__Task description__:
The data below is to be set down again exactly as written.

__Dataset items__:
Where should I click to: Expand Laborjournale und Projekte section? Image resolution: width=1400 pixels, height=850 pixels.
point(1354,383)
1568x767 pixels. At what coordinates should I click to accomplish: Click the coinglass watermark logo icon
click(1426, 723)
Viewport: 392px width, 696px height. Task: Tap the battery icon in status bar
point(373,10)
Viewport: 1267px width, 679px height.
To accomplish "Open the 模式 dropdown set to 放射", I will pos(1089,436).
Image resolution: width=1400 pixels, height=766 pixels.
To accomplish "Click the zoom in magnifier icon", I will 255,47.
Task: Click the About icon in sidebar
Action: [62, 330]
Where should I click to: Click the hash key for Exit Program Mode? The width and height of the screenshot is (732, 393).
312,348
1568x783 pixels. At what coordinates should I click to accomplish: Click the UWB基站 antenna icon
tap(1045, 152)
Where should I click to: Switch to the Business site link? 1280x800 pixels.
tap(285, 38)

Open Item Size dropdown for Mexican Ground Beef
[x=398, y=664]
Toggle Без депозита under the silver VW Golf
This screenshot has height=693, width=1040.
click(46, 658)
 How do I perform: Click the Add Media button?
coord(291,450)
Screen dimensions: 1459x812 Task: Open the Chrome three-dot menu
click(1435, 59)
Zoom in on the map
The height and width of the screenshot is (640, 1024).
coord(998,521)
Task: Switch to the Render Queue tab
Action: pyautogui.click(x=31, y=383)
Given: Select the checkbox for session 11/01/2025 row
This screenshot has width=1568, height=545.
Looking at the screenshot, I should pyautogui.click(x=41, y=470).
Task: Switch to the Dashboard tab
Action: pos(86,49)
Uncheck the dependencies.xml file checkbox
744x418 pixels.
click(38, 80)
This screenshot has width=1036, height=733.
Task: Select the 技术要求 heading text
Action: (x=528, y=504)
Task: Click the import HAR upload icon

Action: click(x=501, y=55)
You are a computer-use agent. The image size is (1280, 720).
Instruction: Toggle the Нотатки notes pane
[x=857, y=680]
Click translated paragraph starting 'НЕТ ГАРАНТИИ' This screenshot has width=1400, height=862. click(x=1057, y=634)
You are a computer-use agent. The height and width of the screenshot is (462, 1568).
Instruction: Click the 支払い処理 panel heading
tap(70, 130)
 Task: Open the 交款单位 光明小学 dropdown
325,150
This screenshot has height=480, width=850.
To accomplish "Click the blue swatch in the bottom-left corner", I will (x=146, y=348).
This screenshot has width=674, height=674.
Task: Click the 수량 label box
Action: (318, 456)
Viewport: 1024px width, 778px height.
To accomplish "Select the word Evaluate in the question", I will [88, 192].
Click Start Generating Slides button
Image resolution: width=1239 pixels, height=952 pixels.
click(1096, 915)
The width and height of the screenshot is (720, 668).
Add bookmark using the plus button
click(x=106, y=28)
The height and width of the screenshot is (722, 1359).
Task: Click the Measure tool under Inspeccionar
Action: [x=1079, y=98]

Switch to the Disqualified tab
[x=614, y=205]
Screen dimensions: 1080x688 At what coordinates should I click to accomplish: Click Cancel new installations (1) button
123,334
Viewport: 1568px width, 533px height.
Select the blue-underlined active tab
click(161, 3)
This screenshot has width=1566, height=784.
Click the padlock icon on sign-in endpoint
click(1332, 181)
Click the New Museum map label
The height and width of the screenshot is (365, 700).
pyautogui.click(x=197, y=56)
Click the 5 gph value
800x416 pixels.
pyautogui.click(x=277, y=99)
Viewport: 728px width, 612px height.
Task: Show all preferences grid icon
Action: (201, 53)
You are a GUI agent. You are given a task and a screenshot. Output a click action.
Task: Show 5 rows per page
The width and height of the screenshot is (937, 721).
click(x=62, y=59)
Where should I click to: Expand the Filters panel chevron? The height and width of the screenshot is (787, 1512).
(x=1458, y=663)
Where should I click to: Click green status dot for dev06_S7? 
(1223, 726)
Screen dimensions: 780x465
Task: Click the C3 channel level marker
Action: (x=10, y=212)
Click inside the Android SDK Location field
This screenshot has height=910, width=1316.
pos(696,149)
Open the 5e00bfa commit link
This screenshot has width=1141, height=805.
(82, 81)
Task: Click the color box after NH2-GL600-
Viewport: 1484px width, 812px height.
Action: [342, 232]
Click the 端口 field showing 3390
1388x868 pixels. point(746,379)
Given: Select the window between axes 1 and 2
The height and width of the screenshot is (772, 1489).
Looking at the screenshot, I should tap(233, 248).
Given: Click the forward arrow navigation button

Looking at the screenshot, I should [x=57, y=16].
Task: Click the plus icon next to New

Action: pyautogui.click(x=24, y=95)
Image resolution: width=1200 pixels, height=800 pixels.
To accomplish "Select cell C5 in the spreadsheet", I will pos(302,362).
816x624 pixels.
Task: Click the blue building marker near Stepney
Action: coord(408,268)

__Answer area__:
Where should I click to: Expand Laborjournale und Projekte section? Image resolution: width=1400 pixels, height=850 pixels.
point(1354,383)
1568x767 pixels. At what coordinates should I click to accomplish: Click the coinglass watermark logo icon
click(1426, 723)
Viewport: 392px width, 696px height. Task: Tap the battery icon in status bar
point(373,10)
Viewport: 1267px width, 679px height.
To accomplish "Open the 模式 dropdown set to 放射", I will pos(1089,436).
Image resolution: width=1400 pixels, height=766 pixels.
To accomplish "Click the zoom in magnifier icon", I will 255,47.
Task: Click the About icon in sidebar
Action: [62, 330]
Where should I click to: Click the hash key for Exit Program Mode? The width and height of the screenshot is (732, 393).
312,348
1568x783 pixels. At what coordinates should I click to accomplish: Click the UWB基站 antenna icon
tap(1045, 152)
Where should I click to: Switch to the Business site link? 1280x800 pixels.
tap(285, 38)

Open Item Size dropdown for Mexican Ground Beef
[x=398, y=664]
Toggle Без депозита under the silver VW Golf
This screenshot has height=693, width=1040.
click(46, 658)
 How do I perform: Click the Add Media button?
coord(291,450)
Screen dimensions: 1459x812 Task: Open the Chrome three-dot menu
click(1435, 59)
Zoom in on the map
The height and width of the screenshot is (640, 1024).
coord(998,521)
Task: Switch to the Render Queue tab
Action: pyautogui.click(x=31, y=383)
Given: Select the checkbox for session 11/01/2025 row
This screenshot has width=1568, height=545.
Looking at the screenshot, I should pyautogui.click(x=41, y=470).
Task: Switch to the Dashboard tab
Action: pos(86,49)
Uncheck the dependencies.xml file checkbox
744x418 pixels.
click(38, 80)
This screenshot has width=1036, height=733.
Task: Select the 技术要求 heading text
Action: (x=528, y=504)
Task: Click the import HAR upload icon

Action: click(x=501, y=55)
You are a computer-use agent. The image size is (1280, 720).
Instruction: Toggle the Нотатки notes pane
[x=857, y=680]
Click translated paragraph starting 'НЕТ ГАРАНТИИ' This screenshot has width=1400, height=862. click(x=1057, y=634)
You are a computer-use agent. The height and width of the screenshot is (462, 1568).
Instruction: Click the 支払い処理 panel heading
tap(70, 130)
 Task: Open the 交款单位 光明小学 dropdown
325,150
This screenshot has height=480, width=850.
To accomplish "Click the blue swatch in the bottom-left corner", I will (x=146, y=348).
This screenshot has width=674, height=674.
Task: Click the 수량 label box
Action: (318, 456)
Viewport: 1024px width, 778px height.
To accomplish "Select the word Evaluate in the question", I will [88, 192].
Click Start Generating Slides button
Image resolution: width=1239 pixels, height=952 pixels.
click(1096, 915)
The width and height of the screenshot is (720, 668).
Add bookmark using the plus button
click(x=106, y=28)
The height and width of the screenshot is (722, 1359).
Task: Click the Measure tool under Inspeccionar
Action: [x=1079, y=98]

Switch to the Disqualified tab
[x=614, y=205]
Screen dimensions: 1080x688 At what coordinates should I click to accomplish: Click Cancel new installations (1) button
123,334
Viewport: 1568px width, 533px height.
Select the blue-underlined active tab
click(161, 3)
This screenshot has width=1566, height=784.
Click the padlock icon on sign-in endpoint
click(1332, 181)
Click the New Museum map label
The height and width of the screenshot is (365, 700).
pyautogui.click(x=197, y=56)
Click the 5 gph value
800x416 pixels.
pyautogui.click(x=277, y=99)
Viewport: 728px width, 612px height.
Task: Show all preferences grid icon
Action: (201, 53)
You are a GUI agent. You are given a task and a screenshot. Output a click action.
Task: Show 5 rows per page
The width and height of the screenshot is (937, 721).
click(x=62, y=59)
Where should I click to: Expand the Filters panel chevron? The height and width of the screenshot is (787, 1512).
(x=1458, y=663)
Where should I click to: Click green status dot for dev06_S7? 
(1223, 726)
Screen dimensions: 780x465
Task: Click the C3 channel level marker
Action: (x=10, y=212)
Click inside the Android SDK Location field
This screenshot has height=910, width=1316.
pos(696,149)
Open the 5e00bfa commit link
This screenshot has width=1141, height=805.
(82, 81)
Task: Click the color box after NH2-GL600-
Viewport: 1484px width, 812px height.
Action: [342, 232]
Click the 端口 field showing 3390
1388x868 pixels. point(746,379)
Given: Select the window between axes 1 and 2
The height and width of the screenshot is (772, 1489).
Looking at the screenshot, I should tap(233, 248).
Given: Click the forward arrow navigation button

Looking at the screenshot, I should [x=57, y=16].
Task: Click the plus icon next to New

Action: pyautogui.click(x=24, y=95)
Image resolution: width=1200 pixels, height=800 pixels.
To accomplish "Select cell C5 in the spreadsheet", I will pos(302,362).
816x624 pixels.
Task: Click the blue building marker near Stepney
Action: coord(408,268)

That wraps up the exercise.